§ **Direction**: Swap "Find the location of" for "Determine the position of" everywhere in the records below, and leave every other word unchanged.

§ **Word and element location data**:
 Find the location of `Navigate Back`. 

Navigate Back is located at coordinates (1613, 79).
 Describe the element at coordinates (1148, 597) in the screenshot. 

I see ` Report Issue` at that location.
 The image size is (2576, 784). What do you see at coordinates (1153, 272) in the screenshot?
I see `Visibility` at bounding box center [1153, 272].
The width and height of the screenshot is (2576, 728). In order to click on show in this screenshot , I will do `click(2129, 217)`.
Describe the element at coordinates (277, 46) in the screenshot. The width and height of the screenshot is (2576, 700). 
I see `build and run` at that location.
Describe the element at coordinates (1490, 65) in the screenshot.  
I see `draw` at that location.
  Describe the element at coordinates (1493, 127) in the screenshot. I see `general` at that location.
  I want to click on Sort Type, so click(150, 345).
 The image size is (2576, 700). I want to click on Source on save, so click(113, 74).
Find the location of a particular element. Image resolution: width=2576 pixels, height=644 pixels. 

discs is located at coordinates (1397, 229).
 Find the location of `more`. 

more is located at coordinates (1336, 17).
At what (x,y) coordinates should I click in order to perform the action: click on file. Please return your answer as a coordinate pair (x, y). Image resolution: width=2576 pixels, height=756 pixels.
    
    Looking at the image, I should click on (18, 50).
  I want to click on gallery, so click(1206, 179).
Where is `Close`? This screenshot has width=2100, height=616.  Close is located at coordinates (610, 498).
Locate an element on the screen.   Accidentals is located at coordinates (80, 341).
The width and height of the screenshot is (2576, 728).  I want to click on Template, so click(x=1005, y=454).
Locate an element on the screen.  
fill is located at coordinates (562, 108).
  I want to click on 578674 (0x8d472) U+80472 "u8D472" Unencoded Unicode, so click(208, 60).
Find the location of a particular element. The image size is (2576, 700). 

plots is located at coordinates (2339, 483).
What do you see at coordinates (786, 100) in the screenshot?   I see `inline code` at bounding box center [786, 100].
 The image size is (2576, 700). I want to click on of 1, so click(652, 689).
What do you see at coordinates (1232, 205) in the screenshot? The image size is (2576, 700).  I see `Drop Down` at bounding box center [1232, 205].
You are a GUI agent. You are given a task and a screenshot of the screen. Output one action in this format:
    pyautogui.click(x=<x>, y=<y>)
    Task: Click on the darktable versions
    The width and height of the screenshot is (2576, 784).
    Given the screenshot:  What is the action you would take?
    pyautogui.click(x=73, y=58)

§ **Complete output**:
 Determine the position of `Navigate Back`. 

Navigate Back is located at coordinates (1613, 79).
 Describe the element at coordinates (1148, 597) in the screenshot. 

I see ` Report Issue` at that location.
 The image size is (2576, 784). What do you see at coordinates (1153, 272) in the screenshot?
I see `Visibility` at bounding box center [1153, 272].
The width and height of the screenshot is (2576, 728). In order to click on show in this screenshot , I will do `click(2129, 217)`.
Describe the element at coordinates (277, 46) in the screenshot. The width and height of the screenshot is (2576, 700). 
I see `build and run` at that location.
Describe the element at coordinates (1490, 65) in the screenshot.  
I see `draw` at that location.
  Describe the element at coordinates (1493, 127) in the screenshot. I see `general` at that location.
  I want to click on Sort Type, so click(150, 345).
 The image size is (2576, 700). I want to click on Source on save, so click(113, 74).
Determine the position of a particular element. Image resolution: width=2576 pixels, height=644 pixels. 

discs is located at coordinates (1397, 229).
 Determine the position of `more`. 

more is located at coordinates (1336, 17).
At what (x,y) coordinates should I click in order to perform the action: click on file. Please return your answer as a coordinate pair (x, y). Image resolution: width=2576 pixels, height=756 pixels.
    
    Looking at the image, I should click on (18, 50).
  I want to click on gallery, so click(1206, 179).
Where is `Close`? This screenshot has width=2100, height=616.  Close is located at coordinates (610, 498).
Locate an element on the screen.   Accidentals is located at coordinates (80, 341).
The width and height of the screenshot is (2576, 728).  I want to click on Template, so click(x=1005, y=454).
Locate an element on the screen.  
fill is located at coordinates (562, 108).
  I want to click on 578674 (0x8d472) U+80472 "u8D472" Unencoded Unicode, so click(208, 60).
Determine the position of a particular element. The image size is (2576, 700). 

plots is located at coordinates (2339, 483).
What do you see at coordinates (786, 100) in the screenshot?   I see `inline code` at bounding box center [786, 100].
 The image size is (2576, 700). I want to click on of 1, so click(652, 689).
What do you see at coordinates (1232, 205) in the screenshot? The image size is (2576, 700).  I see `Drop Down` at bounding box center [1232, 205].
You are a GUI agent. You are given a task and a screenshot of the screen. Output one action in this format:
    pyautogui.click(x=<x>, y=<y>)
    Task: Click on the darktable versions
    The width and height of the screenshot is (2576, 784).
    Given the screenshot:  What is the action you would take?
    pyautogui.click(x=73, y=58)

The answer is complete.